I printed the map in colour and assembled it at home and then the students put their designer touches on each building by colouring and constructing their own structure for the community. We looked at local buildings made of bricks, concrete or siding as well as roofing materials and how we could use line, shape, colour and texture to make them look realistic. Some students added chimneys to their homes as well.
Once all of the buildings were in place on the map, I asked students to compare it to the community around the school and to think about what was missing. Students decided that we needed a Fire Station, a hockey rink, swimming pool, and high school. The class was divided into 4 groups and each group had to come up with the best place for 1 of the missing buildings and then explain to the rest of us why this was the best spot.
Next up was the Map Mystery which would give students the opportunity to practice using cardinal directions, listening, speaking and writing. I told a story about buried pirate treasure, then read my Map Mystery instructions (students could follow along on their own copy as well). The instructions used co-ordinates and cardinal directions to provide directions from one place to another. Some students were able to visualize the steps, while others moved an eraser around to represent a person walking in our 3D community. When students arrived at the mystery destination, they lifted up the building to find a red cardboard X.

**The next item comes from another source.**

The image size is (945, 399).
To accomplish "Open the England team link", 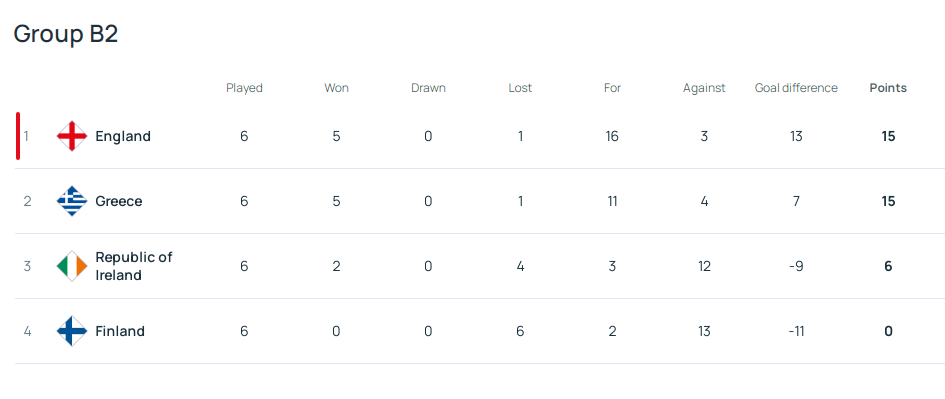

We co-created success criteria for a Map Mystery story and directions. Students assessed my story and directions and provided me with feedback on how I could have made my story more interesting and my directions more clearly.
Then it was their turn to create a Map Mystery and story. Many students wanted to make it difficult for their partner to solve but they didn’t realize that the more difficult the mystery, the more writing and practicing they would be doing, which was ok by me. Some students used an X and worked with a partner and/or sentence frames, while others worked individually to create a different paper prop to hide under the secret building for a unique mystery story (such as a lost dog, stolen money or a location giving away free video games). Students wrote directions themselves and others dictated their directions to me while I scribed for them. Finally, they read their story and directions to a peer who had to solve the mystery and find the item. If they didn’t find the correct building & solve the mystery, the pair of students worked together to fix up the directions OR discussed where they might have taken a wrong turn.

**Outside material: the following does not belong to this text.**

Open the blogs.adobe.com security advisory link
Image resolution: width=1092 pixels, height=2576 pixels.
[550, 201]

Our local community looks a lot like the Create a Town community. Next, we will be looking at different houses around the world and comparing them to ours. One resource that we will use is Wonderful Houses Around the World by Yoshio Komatsu.
FYI, the new Social Studies curriculum document has a nice blurb about spatial literacy on page 24 and a Continuum of Map, Globe and Graphing Skills in Appendix C beginning on page 191.
I would definitely do the Map Mystery again. There were many opportunities to integrate technology, so I’m hoping it will be even better next year when we have school iPads.